→ What you need to do
Exclude the pictures, then copy word for word the lines running from the beginning of the records through the line with "This screenshot has width=1024, height=475.".

[Stored data entries]
------------------------
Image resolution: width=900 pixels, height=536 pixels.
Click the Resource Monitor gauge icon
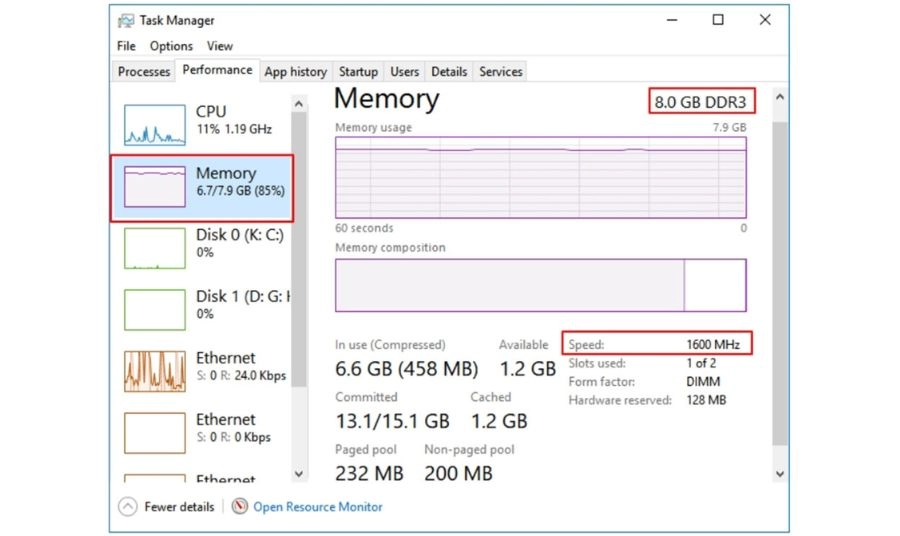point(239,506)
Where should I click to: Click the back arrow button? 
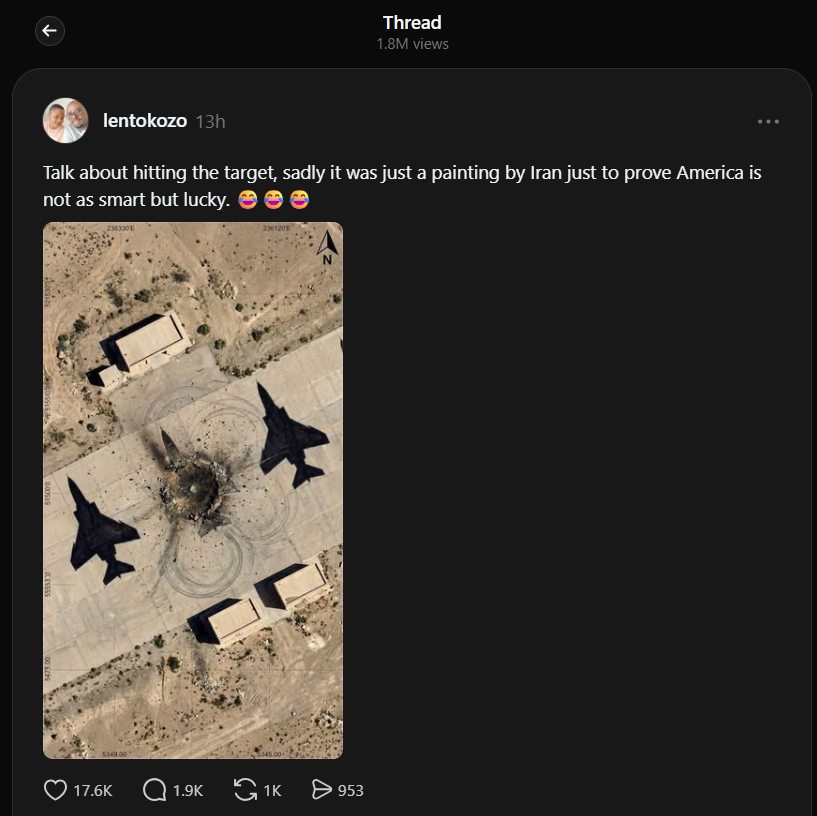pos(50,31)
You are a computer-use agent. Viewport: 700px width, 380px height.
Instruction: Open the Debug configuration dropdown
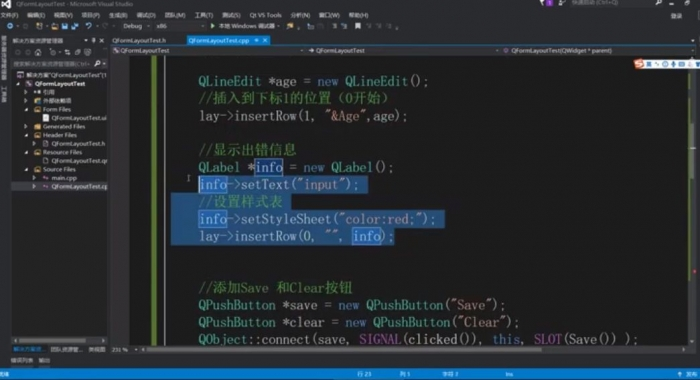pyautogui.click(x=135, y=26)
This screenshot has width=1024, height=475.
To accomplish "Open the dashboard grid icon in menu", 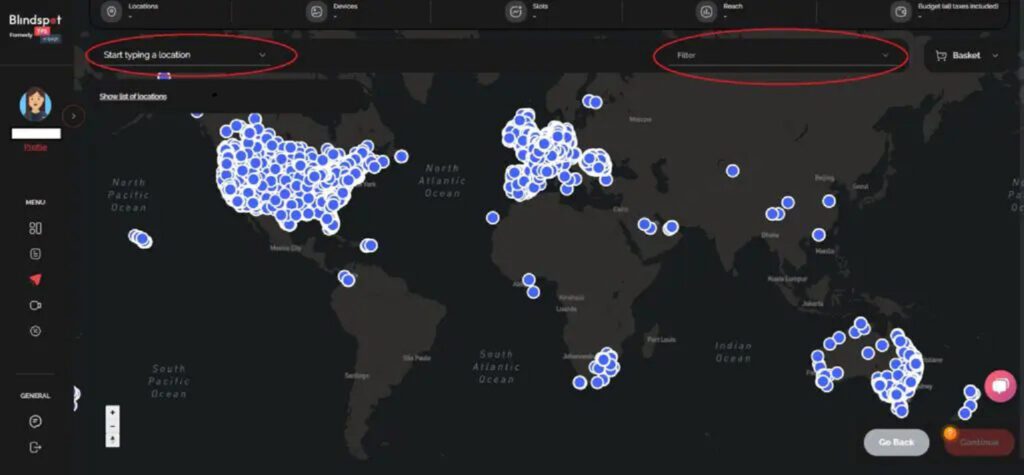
------------------------
→ Task result
Image resolution: width=900 pixels, height=536 pixels.
Click the Resource Monitor gauge icon
point(239,506)
Where should I click to: Click the back arrow button? 
pos(50,31)
You are a computer-use agent. Viewport: 700px width, 380px height.
Instruction: Open the Debug configuration dropdown
pyautogui.click(x=135, y=26)
This screenshot has width=1024, height=475.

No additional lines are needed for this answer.